> Work to complete
Using the entries below, copy out all lines where "profile" is found.

..............................

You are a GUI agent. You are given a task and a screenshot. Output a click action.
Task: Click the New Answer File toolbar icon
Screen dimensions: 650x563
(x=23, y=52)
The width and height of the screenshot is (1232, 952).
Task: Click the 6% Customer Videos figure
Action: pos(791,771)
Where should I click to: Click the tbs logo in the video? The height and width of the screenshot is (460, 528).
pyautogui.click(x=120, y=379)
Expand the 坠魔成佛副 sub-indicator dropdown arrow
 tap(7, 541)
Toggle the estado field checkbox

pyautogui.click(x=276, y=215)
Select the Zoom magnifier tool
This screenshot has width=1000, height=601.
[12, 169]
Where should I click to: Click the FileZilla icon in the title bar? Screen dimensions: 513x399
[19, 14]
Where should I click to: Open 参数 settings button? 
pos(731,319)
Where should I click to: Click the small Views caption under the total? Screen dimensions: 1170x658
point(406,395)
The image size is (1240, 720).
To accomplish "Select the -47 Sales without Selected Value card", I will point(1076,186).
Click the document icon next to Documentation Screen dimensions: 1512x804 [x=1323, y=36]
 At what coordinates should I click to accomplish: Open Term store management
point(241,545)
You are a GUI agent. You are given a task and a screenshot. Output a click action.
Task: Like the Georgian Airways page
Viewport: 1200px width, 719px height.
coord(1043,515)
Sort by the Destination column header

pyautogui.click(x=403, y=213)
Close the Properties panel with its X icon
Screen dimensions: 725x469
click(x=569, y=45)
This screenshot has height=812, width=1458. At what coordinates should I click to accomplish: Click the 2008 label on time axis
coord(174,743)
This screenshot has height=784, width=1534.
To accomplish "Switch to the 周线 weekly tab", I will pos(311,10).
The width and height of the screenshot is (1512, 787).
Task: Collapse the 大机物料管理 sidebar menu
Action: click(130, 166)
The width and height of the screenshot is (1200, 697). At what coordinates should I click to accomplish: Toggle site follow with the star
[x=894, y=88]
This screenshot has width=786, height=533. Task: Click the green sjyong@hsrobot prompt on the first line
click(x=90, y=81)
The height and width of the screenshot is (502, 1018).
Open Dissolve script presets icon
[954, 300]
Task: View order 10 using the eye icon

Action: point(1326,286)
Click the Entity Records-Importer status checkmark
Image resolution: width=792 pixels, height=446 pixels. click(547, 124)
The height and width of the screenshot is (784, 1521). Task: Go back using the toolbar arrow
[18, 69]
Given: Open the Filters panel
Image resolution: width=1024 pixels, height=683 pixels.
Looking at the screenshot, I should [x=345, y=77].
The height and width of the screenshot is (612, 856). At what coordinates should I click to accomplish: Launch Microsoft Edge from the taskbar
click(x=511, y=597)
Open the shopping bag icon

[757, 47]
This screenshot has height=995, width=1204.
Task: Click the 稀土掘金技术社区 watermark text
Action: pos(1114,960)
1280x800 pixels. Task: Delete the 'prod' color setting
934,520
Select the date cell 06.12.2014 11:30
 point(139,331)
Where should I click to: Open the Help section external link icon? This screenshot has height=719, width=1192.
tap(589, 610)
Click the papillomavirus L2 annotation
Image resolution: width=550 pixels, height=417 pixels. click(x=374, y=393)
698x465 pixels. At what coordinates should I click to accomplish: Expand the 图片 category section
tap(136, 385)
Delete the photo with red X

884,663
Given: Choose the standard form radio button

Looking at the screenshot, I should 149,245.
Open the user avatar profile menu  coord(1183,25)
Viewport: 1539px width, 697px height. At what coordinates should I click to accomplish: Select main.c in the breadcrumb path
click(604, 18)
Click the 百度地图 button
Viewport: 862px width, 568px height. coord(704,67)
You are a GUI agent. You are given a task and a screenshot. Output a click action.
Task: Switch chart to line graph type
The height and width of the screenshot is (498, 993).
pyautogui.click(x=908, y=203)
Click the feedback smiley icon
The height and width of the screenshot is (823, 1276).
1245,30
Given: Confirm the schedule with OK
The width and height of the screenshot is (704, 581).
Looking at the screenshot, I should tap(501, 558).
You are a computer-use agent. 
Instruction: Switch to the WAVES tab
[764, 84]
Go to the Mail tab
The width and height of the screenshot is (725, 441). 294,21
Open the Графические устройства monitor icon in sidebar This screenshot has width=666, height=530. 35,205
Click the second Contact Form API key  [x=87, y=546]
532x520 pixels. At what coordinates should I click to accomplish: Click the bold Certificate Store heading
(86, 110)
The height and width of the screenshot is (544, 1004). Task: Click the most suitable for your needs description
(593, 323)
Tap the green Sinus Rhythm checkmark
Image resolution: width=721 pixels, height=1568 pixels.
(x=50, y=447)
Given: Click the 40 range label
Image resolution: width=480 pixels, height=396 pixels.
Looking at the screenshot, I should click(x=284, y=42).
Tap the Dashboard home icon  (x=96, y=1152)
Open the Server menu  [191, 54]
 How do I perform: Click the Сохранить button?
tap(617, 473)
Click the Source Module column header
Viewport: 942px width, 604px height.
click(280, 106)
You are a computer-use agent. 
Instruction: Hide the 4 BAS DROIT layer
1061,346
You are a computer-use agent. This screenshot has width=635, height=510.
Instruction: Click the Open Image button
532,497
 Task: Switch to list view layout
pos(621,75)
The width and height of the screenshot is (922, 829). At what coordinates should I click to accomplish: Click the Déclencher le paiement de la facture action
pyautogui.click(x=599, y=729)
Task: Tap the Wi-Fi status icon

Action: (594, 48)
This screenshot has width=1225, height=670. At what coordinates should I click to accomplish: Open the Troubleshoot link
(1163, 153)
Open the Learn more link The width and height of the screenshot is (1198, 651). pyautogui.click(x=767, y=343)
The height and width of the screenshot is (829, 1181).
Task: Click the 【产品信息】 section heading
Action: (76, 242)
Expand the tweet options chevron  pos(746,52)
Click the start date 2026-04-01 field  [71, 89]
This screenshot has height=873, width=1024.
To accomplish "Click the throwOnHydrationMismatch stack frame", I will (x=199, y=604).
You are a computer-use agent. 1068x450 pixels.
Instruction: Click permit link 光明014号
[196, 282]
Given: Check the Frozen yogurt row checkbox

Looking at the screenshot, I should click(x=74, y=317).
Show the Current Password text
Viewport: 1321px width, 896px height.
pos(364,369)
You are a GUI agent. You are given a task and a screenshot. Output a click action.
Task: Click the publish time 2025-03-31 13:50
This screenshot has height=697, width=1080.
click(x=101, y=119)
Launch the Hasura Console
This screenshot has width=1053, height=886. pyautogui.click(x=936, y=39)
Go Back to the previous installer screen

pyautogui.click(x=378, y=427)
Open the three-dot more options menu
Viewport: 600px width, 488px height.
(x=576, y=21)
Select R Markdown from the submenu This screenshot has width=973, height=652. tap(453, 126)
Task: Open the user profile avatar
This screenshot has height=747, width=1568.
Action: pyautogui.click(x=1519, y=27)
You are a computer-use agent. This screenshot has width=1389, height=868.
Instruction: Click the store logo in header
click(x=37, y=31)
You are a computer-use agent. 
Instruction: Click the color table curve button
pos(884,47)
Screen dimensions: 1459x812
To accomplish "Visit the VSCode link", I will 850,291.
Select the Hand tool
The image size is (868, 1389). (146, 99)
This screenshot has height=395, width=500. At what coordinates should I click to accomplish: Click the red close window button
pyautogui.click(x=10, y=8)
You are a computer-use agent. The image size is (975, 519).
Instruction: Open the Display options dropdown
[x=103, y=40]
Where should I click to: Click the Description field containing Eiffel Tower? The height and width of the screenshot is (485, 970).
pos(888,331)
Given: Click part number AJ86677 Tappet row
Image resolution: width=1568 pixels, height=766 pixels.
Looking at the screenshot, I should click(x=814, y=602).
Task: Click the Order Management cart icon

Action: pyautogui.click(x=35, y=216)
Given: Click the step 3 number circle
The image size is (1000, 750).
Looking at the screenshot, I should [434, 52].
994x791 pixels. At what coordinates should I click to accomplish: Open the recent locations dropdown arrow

..............................

> Problem solution
Open the user avatar profile menu  coord(1183,25)
Task: Open the user profile avatar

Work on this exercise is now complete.